The names Preston and Webb was mentioned in another thread and I got curious. Are the ceremonies described by Duncan similar to the rites by Webb and Preston?
How much have the rites evolved in the US from when they were written?


----------



## CLewey44 (Dec 27, 2016)

@Glen Cook @coachn @dfreybur  among others may be best suited for this lol. If I missed someone that usually has a better understanding, my apologies but these guys came to mind though.


----------



## coachn (Dec 27, 2016)

CLewey44 said:


> @Glen Cook @coachn @dfreybur  among others may be best suited for this lol. If I missed someone that usually has a better understanding, my apologies but these guys came to mind though.


Is there a question?


----------



## CLewey44 (Dec 27, 2016)

coachn said:


> Is there a question?



Yes, in the original post a gentleman was asking a question that's probably a little out of my spectrum.


----------



## coachn (Dec 27, 2016)

CLewey44 said:


> Yes, in the original post a gentleman was asking a question that's probably a little out of my spectrum.


Oh!  Thanks.


----------



## SimonM (Dec 28, 2016)

coachn said:


> Is there a question?



I'm trying to get a grasp of the relationship between  the Duncan and Preston Webb rites. Are they close or are they separate branches on the masonic tree? 
For example, if I pick up a copy of Duncans monitor, would I see something similar to what Preston wrote?


----------



## Brother_Steve (Dec 28, 2016)

SimonM said:


> How much have the rites evolved in the US from when they were written?


This is a hard question to answer because each state is sovereign unto itself.


----------



## SimonM (Dec 28, 2016)

Brother_Steve said:


> This is a hard question to answer because each state is sovereign unto itself.



I know that each GL is sovereign, but what about when the rite was written, before it had time to diverge?


----------



## Brother_Steve (Dec 28, 2016)

SimonM said:


> I know that each GL is sovereign, but what about when the rite was written, before it had time to diverge?


Again, it depends on lineage.

The Grand Lodge of New Jersey has it's charter from England. Other states may originate from other recognized sources. Ancients vs. Moderns, etc.

I will do some research, if possible, to see what was practiced in New Jersey after our charter was granted from England. However, I want to say that our Masonic history predates the 1717 GL date.
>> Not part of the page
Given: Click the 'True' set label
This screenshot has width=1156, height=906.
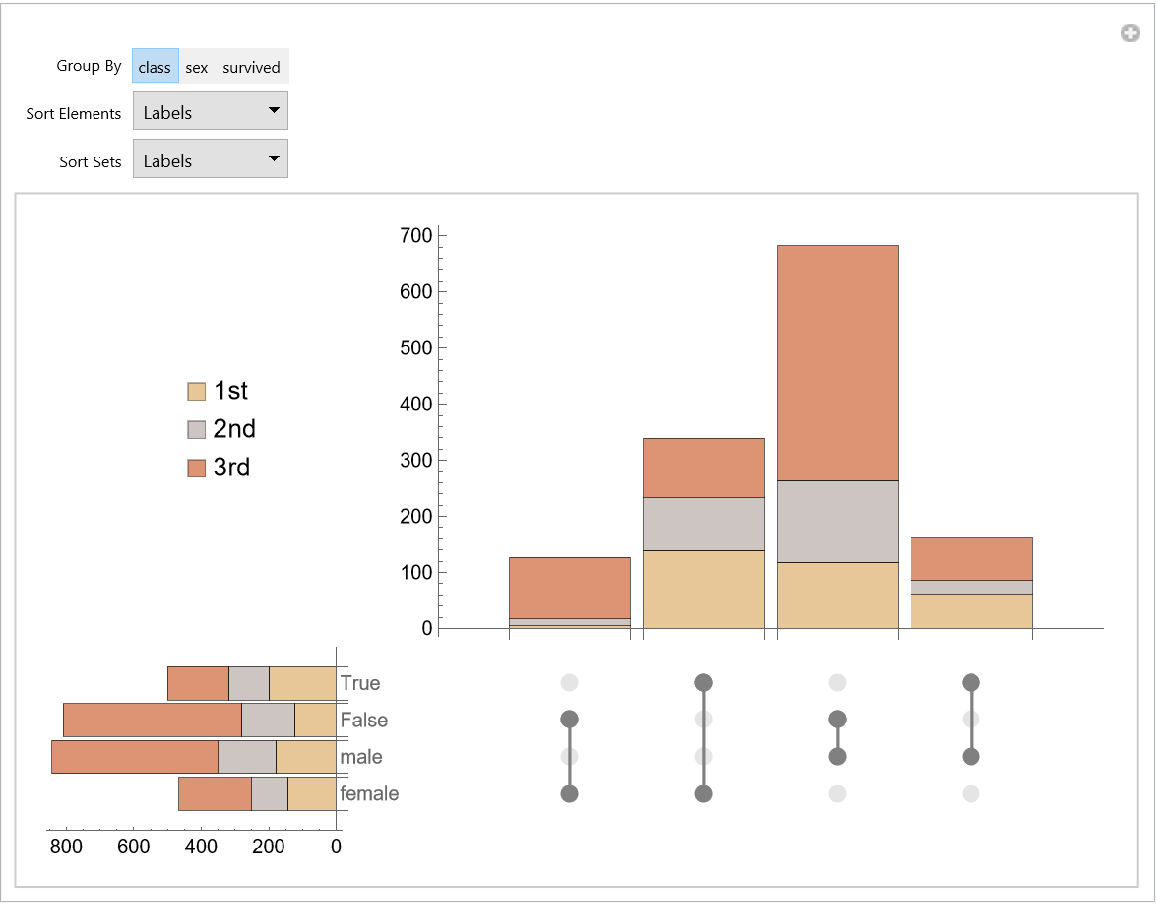Looking at the screenshot, I should [360, 683].
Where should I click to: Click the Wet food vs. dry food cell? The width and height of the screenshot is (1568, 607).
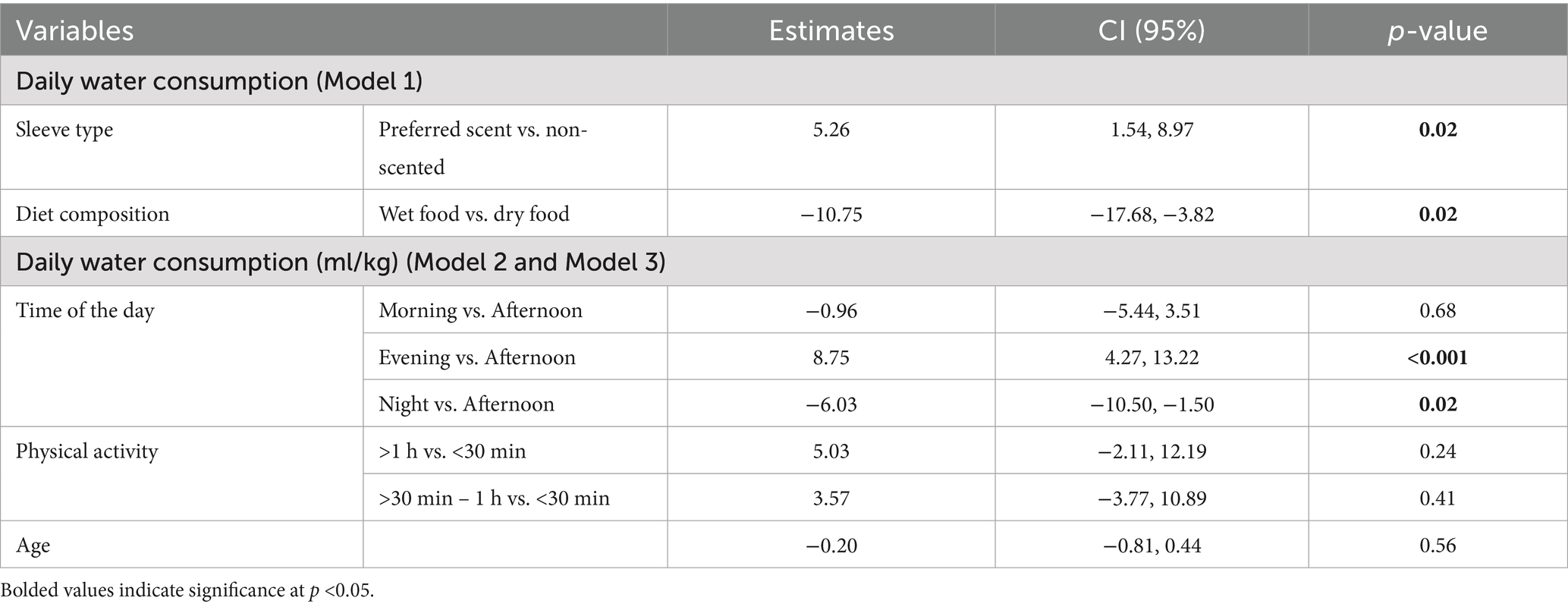(474, 214)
I may be confused on the issue so I will get in touch with my secretary to see if the GL has any historical records (I'm sure they do) of masonry in NJ pre and post 1717.


----------



## MarkR (Dec 29, 2016)

As far as I understand it, Duncan's is not from any particular jurisdiction.  It was written as a Masonic exposure, is probably an amalgamation of several different versions of ritual, and was never the official ritual of any jurisdiction.


----------



## coachn (Dec 29, 2016)

Has anyone here looked at the years these guys were active and when their works were first published?


----------



## dfreybur (Dec 29, 2016)

The problem with comparing these rituals is one of them is an expose' and I've promised not to help anyone on expose's.  Expose' books are easy enough to find but they are books you have to find yourself.


----------



## SimonM (Dec 29, 2016)

dfreybur said:


> The problem with comparing these rituals is one of them is an expose' and I've promised not to help anyone on expose's.  Expose' books are easy enough to find but they are books you have to find yourself.





coachn said:


> Has anyone here looked at the years these guys were active and when their works were first published?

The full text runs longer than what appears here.